Thank you, and I really appreciate the way you share your discoveries
Ana
1. Looking at the sahre this url it looks like the structure is: sitename/?p=1923&akst;_action=share-this, so
Disallow: /?p=$shoudl do the trick I think2.Not sure - anyone else?
3. Yes
I ended up putting the robots file back and now the supplemental links has been updated, mine dropped from around 2000 to 250! Whether that will make a big difference to my ranking and traffic, we'll see, but it sure sounds good in terms of supplemental links for what it's worth.
What command should I sue:
1. Disallow: /news/welcome/
2. Disallow: /*/welcome/
3. Disallow: /welcome
I know number 1 should be 100% works. But sometimes, I don't want to type the exact path.
As for number 2, I think it works for google and yahoo bot only. I only these 2 which accept "*".
As for number 3, I don't know whether it works or not. As for as I understand, with or without "/" make a big differences. With "/", you are saying to that directory only. Without "/", you are saying anything start from /welcome. Please correct me if I am wrong.

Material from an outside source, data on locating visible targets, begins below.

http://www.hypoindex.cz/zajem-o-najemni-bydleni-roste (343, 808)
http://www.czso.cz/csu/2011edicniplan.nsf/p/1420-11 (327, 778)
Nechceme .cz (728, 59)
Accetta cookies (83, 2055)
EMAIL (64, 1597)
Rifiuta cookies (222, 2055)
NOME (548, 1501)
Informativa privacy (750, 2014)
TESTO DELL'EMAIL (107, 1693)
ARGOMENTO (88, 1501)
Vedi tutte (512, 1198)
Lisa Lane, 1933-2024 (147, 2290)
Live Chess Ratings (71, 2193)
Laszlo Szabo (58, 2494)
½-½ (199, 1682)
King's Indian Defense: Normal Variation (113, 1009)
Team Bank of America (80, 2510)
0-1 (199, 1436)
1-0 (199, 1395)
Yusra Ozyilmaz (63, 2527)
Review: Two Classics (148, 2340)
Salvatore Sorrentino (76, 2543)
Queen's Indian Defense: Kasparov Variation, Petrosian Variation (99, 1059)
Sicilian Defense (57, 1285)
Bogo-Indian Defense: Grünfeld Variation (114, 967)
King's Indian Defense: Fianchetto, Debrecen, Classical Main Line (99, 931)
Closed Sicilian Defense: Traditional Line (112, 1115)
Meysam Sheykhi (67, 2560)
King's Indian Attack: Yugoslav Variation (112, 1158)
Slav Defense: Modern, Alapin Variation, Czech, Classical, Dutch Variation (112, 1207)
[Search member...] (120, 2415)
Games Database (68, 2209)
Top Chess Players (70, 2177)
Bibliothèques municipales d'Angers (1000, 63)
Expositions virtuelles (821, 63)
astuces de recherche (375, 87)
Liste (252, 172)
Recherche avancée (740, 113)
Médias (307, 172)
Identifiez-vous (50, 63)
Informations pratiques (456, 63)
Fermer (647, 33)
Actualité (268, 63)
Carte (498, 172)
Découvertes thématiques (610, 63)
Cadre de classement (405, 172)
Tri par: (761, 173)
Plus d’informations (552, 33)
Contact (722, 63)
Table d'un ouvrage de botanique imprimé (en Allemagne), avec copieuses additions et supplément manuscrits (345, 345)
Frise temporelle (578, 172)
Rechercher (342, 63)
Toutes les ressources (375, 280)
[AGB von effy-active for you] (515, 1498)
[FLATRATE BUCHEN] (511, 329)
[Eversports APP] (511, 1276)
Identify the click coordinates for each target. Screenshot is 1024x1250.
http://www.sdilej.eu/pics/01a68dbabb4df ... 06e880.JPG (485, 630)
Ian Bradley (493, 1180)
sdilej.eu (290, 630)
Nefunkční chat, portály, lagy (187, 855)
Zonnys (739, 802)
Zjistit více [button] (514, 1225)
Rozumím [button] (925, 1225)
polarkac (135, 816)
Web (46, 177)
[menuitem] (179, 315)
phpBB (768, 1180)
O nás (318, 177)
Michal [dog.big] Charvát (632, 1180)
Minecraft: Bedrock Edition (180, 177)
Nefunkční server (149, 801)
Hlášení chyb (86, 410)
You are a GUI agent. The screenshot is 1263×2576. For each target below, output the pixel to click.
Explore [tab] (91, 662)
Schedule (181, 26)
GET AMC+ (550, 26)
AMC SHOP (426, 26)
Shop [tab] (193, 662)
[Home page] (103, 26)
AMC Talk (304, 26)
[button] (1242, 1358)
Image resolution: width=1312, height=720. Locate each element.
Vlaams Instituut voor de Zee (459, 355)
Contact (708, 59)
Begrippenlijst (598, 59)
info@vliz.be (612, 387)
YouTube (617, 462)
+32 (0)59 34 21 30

So the subdirectory news/welcome also start from /welcome, so I can't sure whether Disallow: /welcome will block this subdirectory or not.
User-agent: Googlebot
Disallow: /*/welcome/$
User-agent: *
Disallow: /news/welcome/
Hoepfully someone else will confirm
In three weeks, the number of links in Google's index increased by 5 times!